Quote the part of the listing below that opens with the line containing "The width and" and runs through the end of the listing, with both ends included. Omit the pictures.

+--

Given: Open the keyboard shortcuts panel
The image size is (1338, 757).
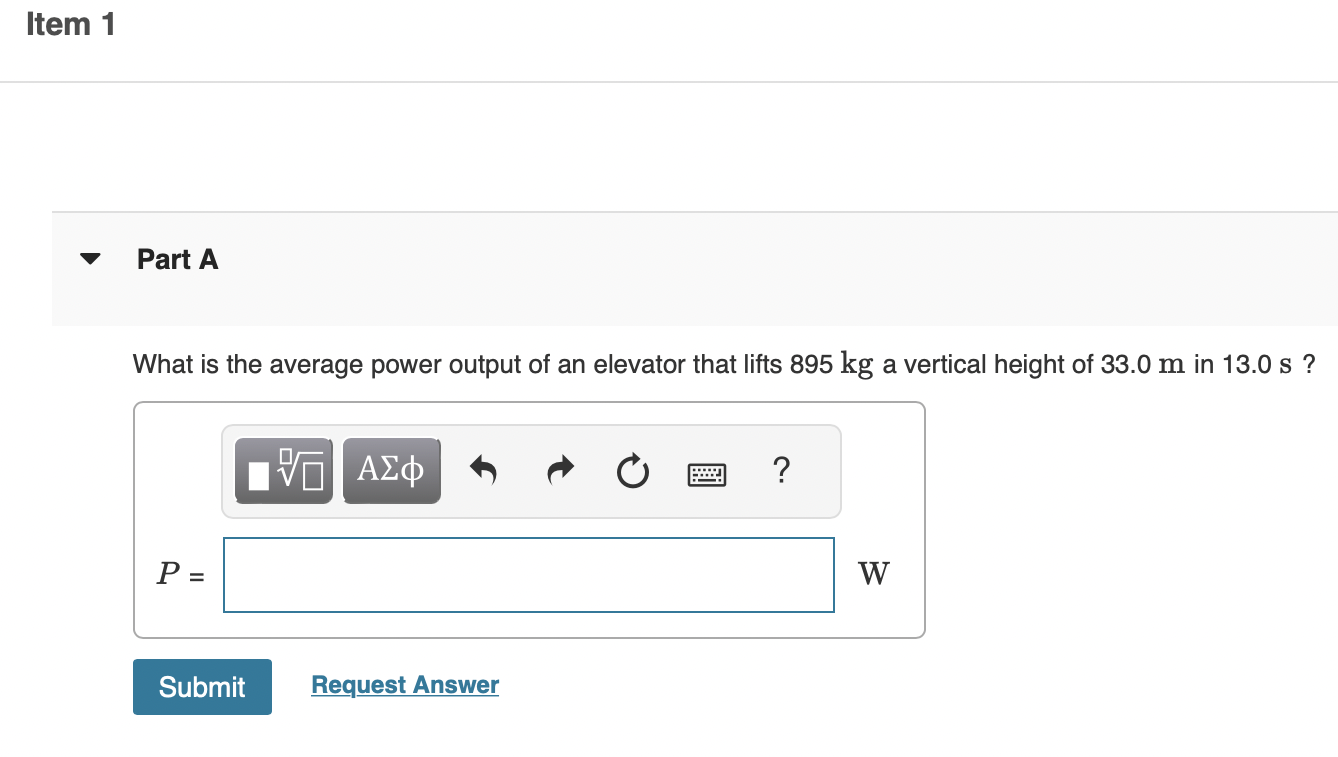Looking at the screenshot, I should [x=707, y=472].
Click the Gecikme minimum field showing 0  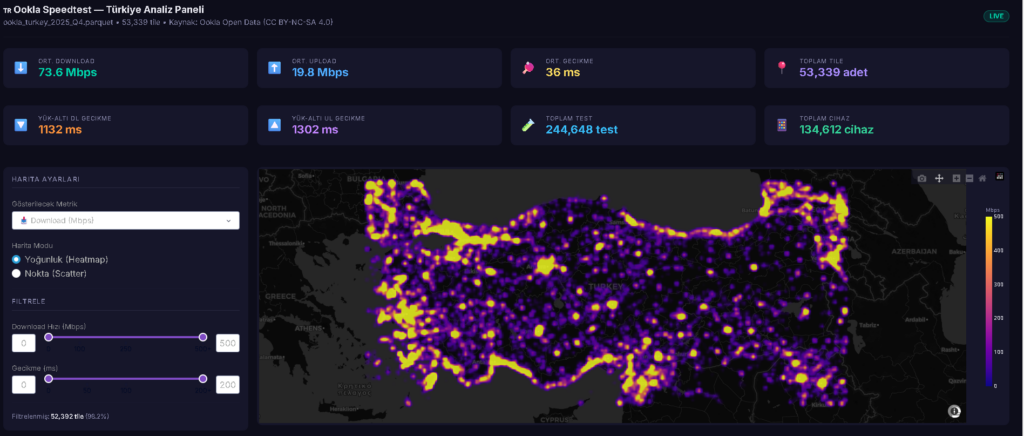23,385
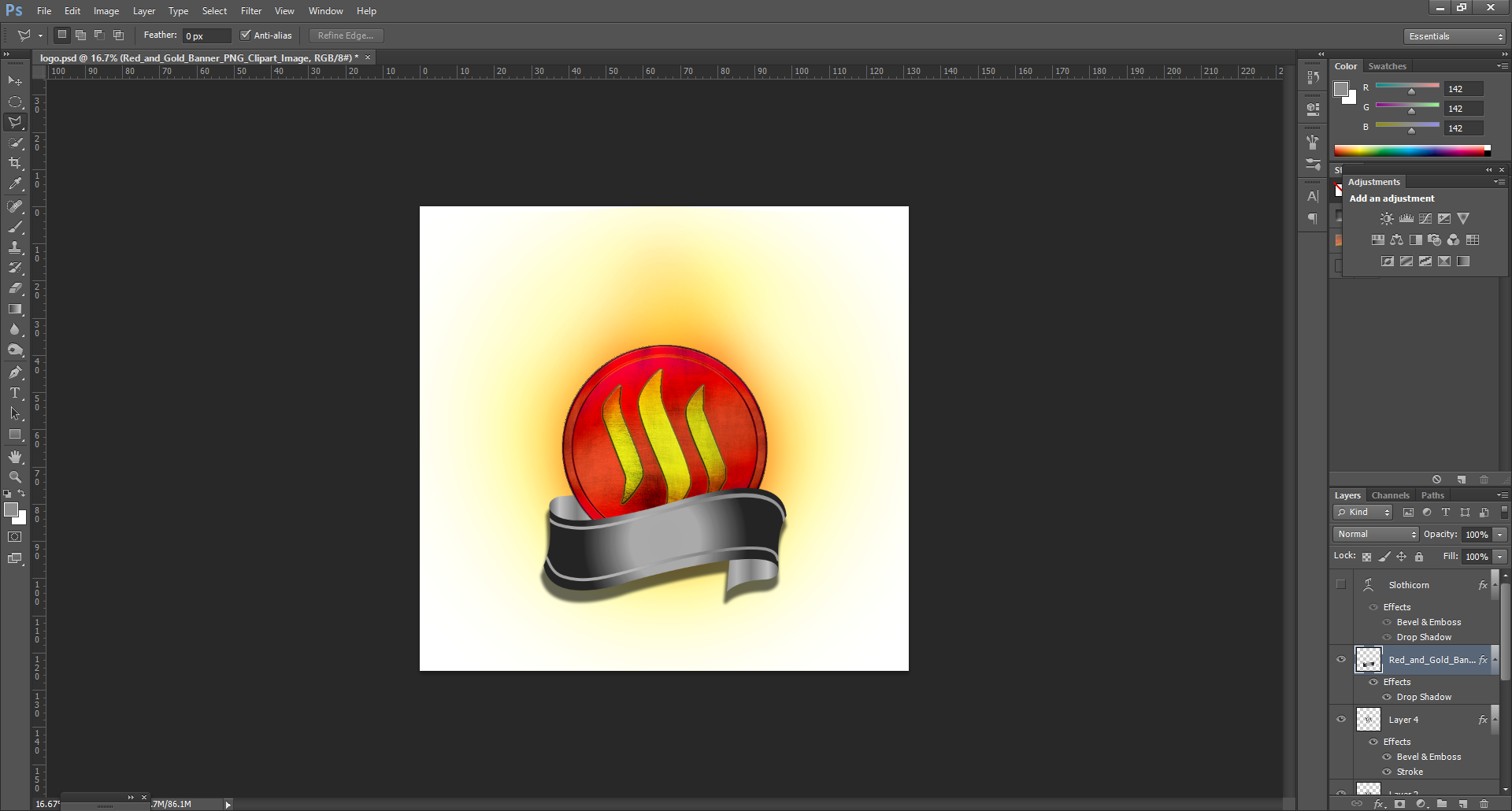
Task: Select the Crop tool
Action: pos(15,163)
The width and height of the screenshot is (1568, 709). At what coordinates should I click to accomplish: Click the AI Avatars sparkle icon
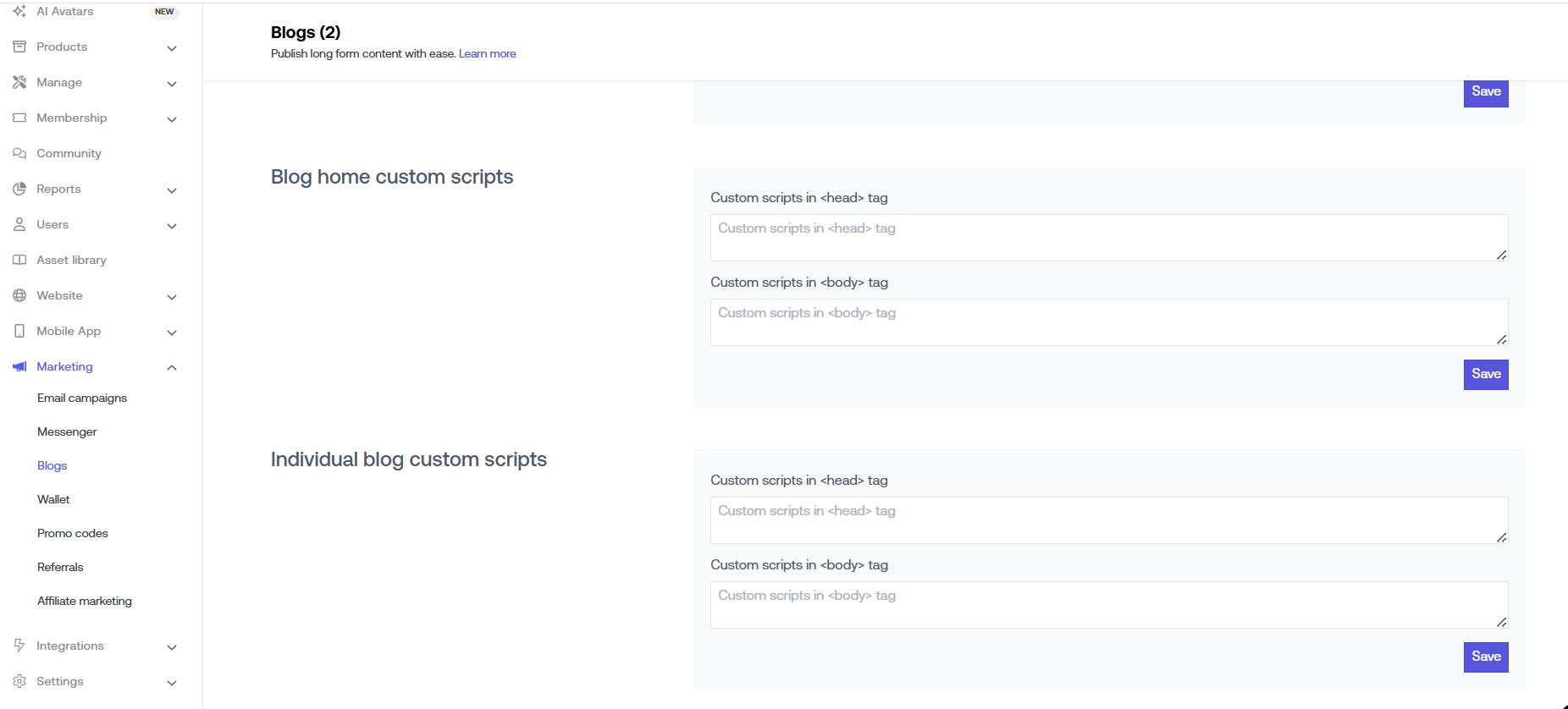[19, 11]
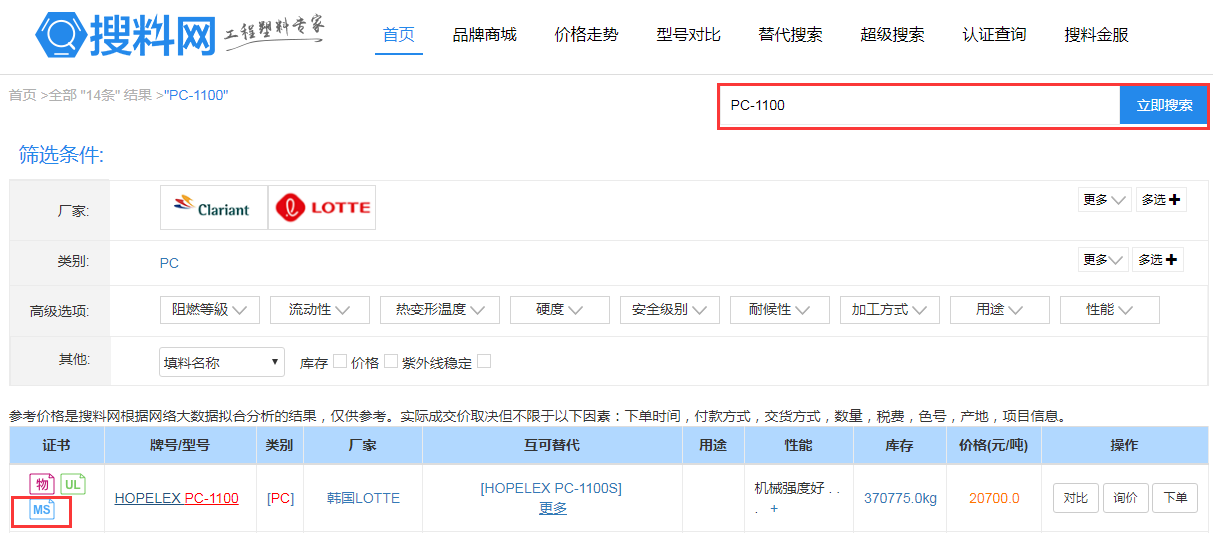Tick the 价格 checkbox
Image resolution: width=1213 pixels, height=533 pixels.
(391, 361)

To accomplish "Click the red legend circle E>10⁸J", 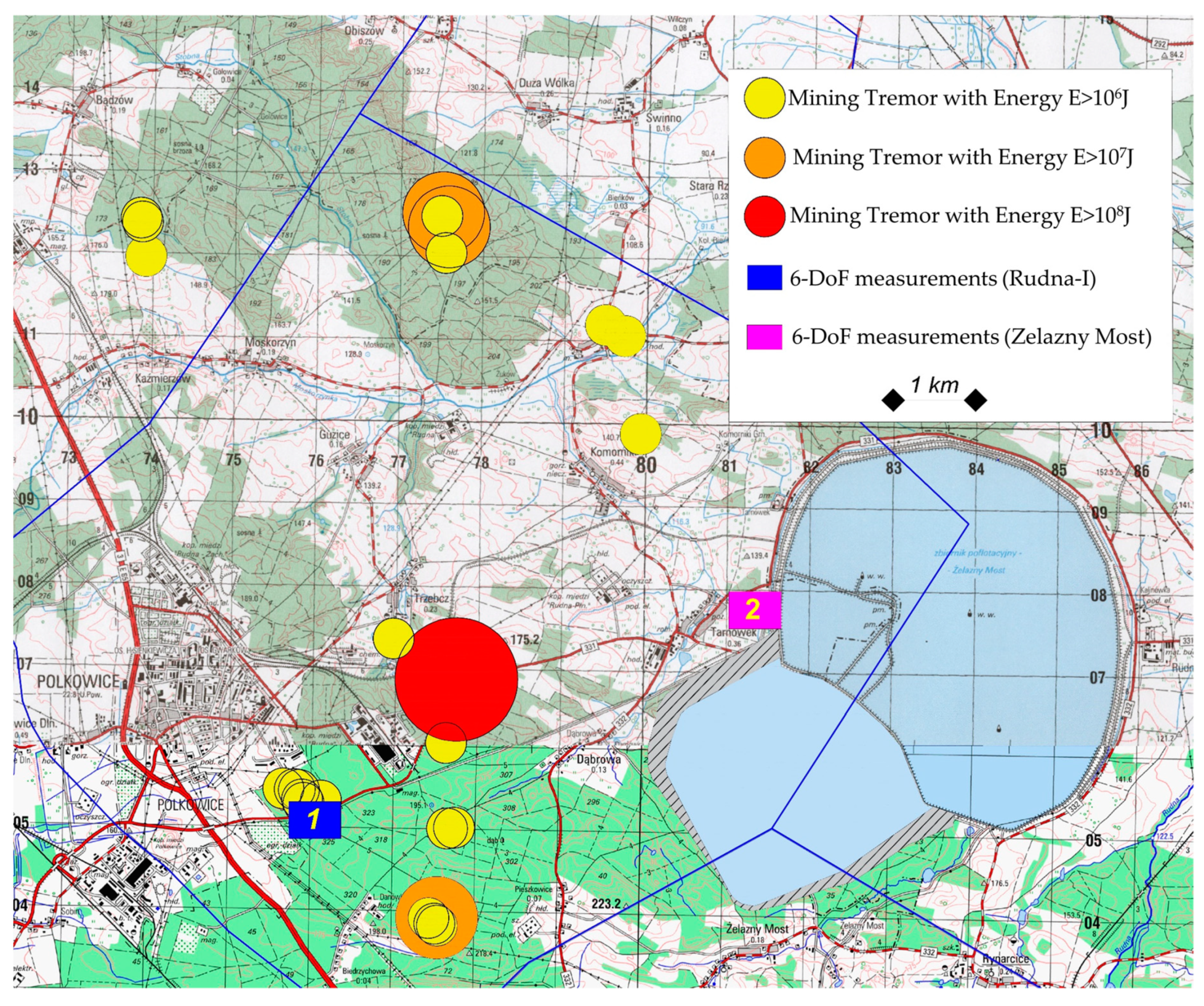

+--

RESULT:
The width and height of the screenshot is (1568, 709). At what coordinates should I click to accomplish: Click the AI Avatars sparkle icon
[19, 11]
Tick the 价格 checkbox
Image resolution: width=1213 pixels, height=533 pixels.
(391, 361)

To accomplish "Click the red legend circle E>10⁸J", 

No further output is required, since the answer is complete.